--- The data Enclosed Below ---

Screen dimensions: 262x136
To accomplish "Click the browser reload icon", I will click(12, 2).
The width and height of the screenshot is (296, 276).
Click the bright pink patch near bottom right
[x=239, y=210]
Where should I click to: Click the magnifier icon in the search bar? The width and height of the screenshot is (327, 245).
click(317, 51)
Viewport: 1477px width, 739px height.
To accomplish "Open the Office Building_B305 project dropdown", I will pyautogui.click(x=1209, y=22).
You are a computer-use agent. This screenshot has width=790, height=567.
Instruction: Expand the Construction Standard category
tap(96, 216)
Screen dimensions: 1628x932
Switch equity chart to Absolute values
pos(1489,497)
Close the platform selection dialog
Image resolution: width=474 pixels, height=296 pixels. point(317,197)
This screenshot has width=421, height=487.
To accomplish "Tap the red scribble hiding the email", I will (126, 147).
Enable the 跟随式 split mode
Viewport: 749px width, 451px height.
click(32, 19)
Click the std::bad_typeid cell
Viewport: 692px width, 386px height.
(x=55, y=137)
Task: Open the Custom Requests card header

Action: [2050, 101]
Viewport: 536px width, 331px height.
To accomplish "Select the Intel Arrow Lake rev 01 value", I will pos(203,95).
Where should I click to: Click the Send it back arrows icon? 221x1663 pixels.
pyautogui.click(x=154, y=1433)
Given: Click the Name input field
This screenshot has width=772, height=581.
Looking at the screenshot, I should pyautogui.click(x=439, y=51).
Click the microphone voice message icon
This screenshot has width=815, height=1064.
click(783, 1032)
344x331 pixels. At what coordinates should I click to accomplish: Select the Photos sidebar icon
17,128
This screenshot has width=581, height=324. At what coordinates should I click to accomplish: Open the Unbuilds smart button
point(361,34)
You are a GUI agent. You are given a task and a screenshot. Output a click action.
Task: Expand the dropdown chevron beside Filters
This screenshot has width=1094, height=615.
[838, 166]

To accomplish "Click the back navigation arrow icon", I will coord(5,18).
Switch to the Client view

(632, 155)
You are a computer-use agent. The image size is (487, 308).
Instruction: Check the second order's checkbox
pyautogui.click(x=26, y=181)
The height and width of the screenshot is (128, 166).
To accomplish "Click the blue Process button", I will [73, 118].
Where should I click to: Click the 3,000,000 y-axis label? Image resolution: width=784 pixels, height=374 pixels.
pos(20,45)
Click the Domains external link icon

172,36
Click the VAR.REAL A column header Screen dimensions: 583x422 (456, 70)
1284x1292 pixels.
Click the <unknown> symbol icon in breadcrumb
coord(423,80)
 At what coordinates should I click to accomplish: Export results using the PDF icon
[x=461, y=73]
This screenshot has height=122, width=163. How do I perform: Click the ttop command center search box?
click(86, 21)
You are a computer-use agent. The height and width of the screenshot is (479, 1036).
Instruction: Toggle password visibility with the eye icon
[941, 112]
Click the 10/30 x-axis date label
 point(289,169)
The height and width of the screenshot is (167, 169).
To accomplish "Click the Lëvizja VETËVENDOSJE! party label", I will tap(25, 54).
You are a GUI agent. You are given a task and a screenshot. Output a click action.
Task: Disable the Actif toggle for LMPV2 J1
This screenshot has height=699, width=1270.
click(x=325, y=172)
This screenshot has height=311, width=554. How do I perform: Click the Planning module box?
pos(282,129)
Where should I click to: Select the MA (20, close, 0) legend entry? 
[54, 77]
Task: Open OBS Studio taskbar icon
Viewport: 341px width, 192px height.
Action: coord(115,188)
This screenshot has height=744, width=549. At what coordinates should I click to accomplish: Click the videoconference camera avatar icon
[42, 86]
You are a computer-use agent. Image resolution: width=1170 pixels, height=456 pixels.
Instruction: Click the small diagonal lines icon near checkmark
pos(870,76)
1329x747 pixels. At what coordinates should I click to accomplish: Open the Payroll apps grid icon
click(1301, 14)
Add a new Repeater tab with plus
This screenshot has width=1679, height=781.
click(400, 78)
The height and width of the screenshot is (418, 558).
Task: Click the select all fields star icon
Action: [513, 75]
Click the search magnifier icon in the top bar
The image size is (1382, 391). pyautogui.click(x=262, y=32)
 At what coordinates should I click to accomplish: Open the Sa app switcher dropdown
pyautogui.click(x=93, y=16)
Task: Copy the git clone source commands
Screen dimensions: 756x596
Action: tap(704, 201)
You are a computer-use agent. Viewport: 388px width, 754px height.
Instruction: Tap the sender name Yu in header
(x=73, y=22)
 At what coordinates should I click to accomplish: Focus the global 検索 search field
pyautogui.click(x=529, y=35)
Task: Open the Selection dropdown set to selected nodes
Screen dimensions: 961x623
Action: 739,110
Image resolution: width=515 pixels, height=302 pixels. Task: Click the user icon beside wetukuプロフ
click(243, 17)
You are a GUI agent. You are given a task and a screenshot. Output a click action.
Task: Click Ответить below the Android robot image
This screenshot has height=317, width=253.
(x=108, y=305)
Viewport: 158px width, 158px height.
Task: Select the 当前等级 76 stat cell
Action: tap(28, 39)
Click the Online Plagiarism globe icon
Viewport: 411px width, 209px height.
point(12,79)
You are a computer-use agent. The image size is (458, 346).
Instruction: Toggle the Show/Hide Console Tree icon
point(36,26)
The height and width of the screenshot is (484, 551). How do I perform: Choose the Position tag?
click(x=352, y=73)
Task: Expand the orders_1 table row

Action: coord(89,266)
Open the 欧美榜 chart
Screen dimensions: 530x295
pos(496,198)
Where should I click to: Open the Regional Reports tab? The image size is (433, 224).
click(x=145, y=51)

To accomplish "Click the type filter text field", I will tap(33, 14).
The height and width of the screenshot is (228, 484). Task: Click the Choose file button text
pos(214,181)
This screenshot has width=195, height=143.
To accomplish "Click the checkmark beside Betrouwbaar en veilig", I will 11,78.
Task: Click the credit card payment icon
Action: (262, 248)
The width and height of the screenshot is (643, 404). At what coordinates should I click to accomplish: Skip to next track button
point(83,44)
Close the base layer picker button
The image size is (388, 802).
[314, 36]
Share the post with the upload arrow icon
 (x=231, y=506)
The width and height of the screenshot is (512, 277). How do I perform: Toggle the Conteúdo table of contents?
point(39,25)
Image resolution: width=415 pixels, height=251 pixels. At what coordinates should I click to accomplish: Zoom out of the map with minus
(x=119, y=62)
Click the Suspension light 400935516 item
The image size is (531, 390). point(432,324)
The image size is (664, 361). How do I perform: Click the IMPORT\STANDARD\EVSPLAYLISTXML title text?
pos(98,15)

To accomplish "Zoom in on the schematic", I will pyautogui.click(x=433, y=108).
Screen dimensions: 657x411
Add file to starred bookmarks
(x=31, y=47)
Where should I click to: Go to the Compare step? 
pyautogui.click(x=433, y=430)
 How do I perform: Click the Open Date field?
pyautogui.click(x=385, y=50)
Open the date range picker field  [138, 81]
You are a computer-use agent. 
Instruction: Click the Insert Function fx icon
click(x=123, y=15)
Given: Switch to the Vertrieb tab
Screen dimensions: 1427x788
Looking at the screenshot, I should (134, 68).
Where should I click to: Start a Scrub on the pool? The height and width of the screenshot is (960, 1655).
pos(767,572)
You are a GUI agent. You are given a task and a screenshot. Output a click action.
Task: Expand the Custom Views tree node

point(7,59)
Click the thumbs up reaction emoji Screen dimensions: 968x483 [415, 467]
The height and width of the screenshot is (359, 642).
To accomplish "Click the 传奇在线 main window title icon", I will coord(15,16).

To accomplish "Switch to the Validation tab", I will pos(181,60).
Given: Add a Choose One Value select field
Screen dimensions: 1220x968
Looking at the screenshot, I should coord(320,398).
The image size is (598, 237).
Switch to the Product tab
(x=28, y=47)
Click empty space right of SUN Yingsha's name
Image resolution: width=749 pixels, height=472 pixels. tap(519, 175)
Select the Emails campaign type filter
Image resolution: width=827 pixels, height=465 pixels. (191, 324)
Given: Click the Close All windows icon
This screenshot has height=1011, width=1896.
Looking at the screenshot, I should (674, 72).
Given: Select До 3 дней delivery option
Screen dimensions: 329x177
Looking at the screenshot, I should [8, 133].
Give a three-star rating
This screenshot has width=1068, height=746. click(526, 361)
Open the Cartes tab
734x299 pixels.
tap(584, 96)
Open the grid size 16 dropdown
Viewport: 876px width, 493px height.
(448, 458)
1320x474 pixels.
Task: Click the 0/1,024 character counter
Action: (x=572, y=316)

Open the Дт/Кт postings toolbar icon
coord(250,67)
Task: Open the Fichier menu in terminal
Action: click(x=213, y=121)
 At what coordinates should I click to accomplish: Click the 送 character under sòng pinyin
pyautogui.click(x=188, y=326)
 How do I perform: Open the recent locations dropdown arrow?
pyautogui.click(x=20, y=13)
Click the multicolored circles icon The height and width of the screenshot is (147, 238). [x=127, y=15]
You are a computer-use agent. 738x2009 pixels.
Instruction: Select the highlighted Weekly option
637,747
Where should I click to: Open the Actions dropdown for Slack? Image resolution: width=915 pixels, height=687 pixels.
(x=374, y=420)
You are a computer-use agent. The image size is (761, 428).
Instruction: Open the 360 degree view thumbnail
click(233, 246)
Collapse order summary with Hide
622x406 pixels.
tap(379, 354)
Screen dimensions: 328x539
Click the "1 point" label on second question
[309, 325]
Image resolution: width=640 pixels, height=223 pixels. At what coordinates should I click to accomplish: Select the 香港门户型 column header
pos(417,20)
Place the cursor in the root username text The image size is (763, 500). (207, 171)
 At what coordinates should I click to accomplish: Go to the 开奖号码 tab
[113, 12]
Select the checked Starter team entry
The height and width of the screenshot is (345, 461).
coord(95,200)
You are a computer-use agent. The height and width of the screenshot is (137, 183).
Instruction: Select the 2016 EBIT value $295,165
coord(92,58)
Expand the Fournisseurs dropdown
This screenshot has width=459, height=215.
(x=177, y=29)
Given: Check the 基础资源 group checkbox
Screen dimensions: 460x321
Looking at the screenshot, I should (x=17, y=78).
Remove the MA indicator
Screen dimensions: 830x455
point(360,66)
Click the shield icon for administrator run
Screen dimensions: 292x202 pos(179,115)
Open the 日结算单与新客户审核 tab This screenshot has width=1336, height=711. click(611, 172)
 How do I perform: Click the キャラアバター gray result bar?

--- End of Enclosed The data ---

- [Your objective] Could you restate, word for word, the lines above from the one with "Screen dimensions: 530x295" to the one with "Given: Switch to the Vertrieb tab", both included?

- [Written answer]
Screen dimensions: 530x295
pos(496,198)
Where should I click to: Open the Regional Reports tab? The image size is (433, 224).
click(x=145, y=51)

To accomplish "Click the type filter text field", I will tap(33, 14).
The height and width of the screenshot is (228, 484). Task: Click the Choose file button text
pos(214,181)
This screenshot has width=195, height=143.
To accomplish "Click the checkmark beside Betrouwbaar en veilig", I will 11,78.
Task: Click the credit card payment icon
Action: (262, 248)
The width and height of the screenshot is (643, 404). At what coordinates should I click to accomplish: Skip to next track button
point(83,44)
Close the base layer picker button
The image size is (388, 802).
[314, 36]
Share the post with the upload arrow icon
 (x=231, y=506)
The width and height of the screenshot is (512, 277). How do I perform: Toggle the Conteúdo table of contents?
point(39,25)
Image resolution: width=415 pixels, height=251 pixels. At what coordinates should I click to accomplish: Zoom out of the map with minus
(x=119, y=62)
Click the Suspension light 400935516 item
The image size is (531, 390). point(432,324)
The image size is (664, 361). How do I perform: Click the IMPORT\STANDARD\EVSPLAYLISTXML title text?
pos(98,15)

To accomplish "Zoom in on the schematic", I will pyautogui.click(x=433, y=108).
Screen dimensions: 657x411
Add file to starred bookmarks
(x=31, y=47)
Where should I click to: Go to the Compare step? 
pyautogui.click(x=433, y=430)
 How do I perform: Click the Open Date field?
pyautogui.click(x=385, y=50)
Open the date range picker field  [138, 81]
You are a computer-use agent. 
Instruction: Click the Insert Function fx icon
click(x=123, y=15)
Given: Switch to the Vertrieb tab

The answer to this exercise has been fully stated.